[Start of section]
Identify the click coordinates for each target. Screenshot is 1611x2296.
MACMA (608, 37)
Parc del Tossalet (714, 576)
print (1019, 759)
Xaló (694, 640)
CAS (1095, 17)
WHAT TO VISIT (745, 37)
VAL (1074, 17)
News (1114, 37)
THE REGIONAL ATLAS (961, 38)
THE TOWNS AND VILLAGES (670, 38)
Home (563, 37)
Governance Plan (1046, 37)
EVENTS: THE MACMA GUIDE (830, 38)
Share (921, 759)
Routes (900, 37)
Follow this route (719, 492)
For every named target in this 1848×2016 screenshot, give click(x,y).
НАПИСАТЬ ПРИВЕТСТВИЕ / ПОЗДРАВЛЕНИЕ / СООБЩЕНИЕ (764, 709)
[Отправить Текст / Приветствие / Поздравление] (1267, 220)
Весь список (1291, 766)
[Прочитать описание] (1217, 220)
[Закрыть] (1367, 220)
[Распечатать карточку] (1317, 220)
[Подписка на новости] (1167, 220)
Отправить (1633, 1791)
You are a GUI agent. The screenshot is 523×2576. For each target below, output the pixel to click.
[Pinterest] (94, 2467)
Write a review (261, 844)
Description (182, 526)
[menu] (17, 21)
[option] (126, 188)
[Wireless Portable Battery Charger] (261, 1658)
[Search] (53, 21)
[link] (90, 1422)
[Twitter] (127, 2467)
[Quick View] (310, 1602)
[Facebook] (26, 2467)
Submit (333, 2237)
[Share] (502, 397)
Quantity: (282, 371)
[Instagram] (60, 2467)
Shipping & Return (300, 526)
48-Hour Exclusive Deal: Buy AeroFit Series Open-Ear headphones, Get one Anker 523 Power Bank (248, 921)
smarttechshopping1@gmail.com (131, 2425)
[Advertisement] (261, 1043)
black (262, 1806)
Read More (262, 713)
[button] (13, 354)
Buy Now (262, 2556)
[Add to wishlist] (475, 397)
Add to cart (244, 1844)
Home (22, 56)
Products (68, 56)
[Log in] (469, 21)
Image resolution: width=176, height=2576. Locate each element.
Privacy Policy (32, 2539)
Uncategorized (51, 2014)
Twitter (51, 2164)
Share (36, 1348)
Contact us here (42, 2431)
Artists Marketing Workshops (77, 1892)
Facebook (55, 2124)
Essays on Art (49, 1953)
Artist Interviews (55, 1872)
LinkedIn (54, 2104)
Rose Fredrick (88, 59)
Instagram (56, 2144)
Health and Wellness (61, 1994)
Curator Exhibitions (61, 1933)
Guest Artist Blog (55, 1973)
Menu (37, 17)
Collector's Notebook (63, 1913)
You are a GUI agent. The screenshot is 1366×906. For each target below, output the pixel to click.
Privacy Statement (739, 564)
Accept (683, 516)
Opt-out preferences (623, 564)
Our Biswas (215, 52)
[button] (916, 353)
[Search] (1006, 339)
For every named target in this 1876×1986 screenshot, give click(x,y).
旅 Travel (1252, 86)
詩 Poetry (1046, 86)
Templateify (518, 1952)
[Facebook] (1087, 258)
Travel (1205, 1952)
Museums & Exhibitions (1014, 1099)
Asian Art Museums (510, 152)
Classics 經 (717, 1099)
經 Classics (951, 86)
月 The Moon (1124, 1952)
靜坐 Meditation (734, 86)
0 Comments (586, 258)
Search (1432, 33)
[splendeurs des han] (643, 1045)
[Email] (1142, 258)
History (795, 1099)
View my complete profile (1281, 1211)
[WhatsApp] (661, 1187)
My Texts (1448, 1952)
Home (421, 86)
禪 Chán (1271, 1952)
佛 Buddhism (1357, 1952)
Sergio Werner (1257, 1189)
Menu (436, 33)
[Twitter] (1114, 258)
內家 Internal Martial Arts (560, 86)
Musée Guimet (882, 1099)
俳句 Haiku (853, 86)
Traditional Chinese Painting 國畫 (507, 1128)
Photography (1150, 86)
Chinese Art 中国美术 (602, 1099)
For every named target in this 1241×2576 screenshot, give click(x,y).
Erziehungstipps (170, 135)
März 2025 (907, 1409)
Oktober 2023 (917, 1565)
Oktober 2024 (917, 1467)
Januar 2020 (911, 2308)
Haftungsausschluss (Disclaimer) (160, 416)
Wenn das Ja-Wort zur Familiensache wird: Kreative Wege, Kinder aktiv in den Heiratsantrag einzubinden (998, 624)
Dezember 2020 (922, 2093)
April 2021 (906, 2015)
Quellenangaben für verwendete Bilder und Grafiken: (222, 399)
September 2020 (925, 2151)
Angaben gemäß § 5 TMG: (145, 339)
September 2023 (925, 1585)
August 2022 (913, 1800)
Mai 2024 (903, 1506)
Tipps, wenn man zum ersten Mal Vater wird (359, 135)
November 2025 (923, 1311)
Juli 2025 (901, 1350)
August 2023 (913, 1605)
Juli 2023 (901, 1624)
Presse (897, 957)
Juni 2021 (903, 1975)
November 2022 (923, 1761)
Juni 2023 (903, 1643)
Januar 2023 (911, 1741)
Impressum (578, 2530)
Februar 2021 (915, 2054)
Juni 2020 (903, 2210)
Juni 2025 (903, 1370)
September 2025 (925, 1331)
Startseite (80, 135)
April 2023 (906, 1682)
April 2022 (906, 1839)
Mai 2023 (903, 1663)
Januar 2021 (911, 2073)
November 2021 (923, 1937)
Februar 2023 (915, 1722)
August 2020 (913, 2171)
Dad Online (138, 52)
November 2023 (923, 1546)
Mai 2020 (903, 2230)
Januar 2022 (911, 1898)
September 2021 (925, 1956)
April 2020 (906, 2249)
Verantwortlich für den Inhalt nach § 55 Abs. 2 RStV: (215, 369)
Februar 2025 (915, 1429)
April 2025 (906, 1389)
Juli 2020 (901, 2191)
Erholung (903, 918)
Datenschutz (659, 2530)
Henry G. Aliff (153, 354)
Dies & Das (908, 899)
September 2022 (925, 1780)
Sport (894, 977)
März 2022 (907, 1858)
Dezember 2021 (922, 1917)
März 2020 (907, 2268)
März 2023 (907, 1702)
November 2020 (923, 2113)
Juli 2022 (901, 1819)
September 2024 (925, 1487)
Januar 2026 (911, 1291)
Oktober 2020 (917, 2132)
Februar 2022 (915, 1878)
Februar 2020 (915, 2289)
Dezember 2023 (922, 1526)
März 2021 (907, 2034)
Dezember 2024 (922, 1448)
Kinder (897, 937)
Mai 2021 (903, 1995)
[End of section]
What is expected
Taking the line with "[Закрыть] (1367, 220)" as the first and the line with "[Search] (1006, 339)" as the last, retype that stretch of the data above exactly, with no other lines.

Solved exercise
[Закрыть] (1367, 220)
[Распечатать карточку] (1317, 220)
[Подписка на новости] (1167, 220)
Отправить (1633, 1791)
You are a GUI agent. The screenshot is 523×2576. For each target below, output the pixel to click.
[Pinterest] (94, 2467)
Write a review (261, 844)
Description (182, 526)
[menu] (17, 21)
[option] (126, 188)
[Wireless Portable Battery Charger] (261, 1658)
[Search] (53, 21)
[link] (90, 1422)
[Twitter] (127, 2467)
[Quick View] (310, 1602)
[Facebook] (26, 2467)
Submit (333, 2237)
[Share] (502, 397)
Quantity: (282, 371)
[Instagram] (60, 2467)
Shipping & Return (300, 526)
48-Hour Exclusive Deal: Buy AeroFit Series Open-Ear headphones, Get one Anker 523 Power Bank (248, 921)
smarttechshopping1@gmail.com (131, 2425)
[Advertisement] (261, 1043)
black (262, 1806)
Read More (262, 713)
[button] (13, 354)
Buy Now (262, 2556)
[Add to wishlist] (475, 397)
Add to cart (244, 1844)
Home (22, 56)
Products (68, 56)
[Log in] (469, 21)
Image resolution: width=176, height=2576. Locate each element.
Privacy Policy (32, 2539)
Uncategorized (51, 2014)
Twitter (51, 2164)
Share (36, 1348)
Contact us here (42, 2431)
Artists Marketing Workshops (77, 1892)
Facebook (55, 2124)
Essays on Art (49, 1953)
Artist Interviews (55, 1872)
LinkedIn (54, 2104)
Rose Fredrick (88, 59)
Instagram (56, 2144)
Health and Wellness (61, 1994)
Curator Exhibitions (61, 1933)
Guest Artist Blog (55, 1973)
Menu (37, 17)
Collector's Notebook (63, 1913)
You are a GUI agent. The screenshot is 1366×906. For each target below, output the pixel to click.
Privacy Statement (739, 564)
Accept (683, 516)
Opt-out preferences (623, 564)
Our Biswas (215, 52)
[button] (916, 353)
[Search] (1006, 339)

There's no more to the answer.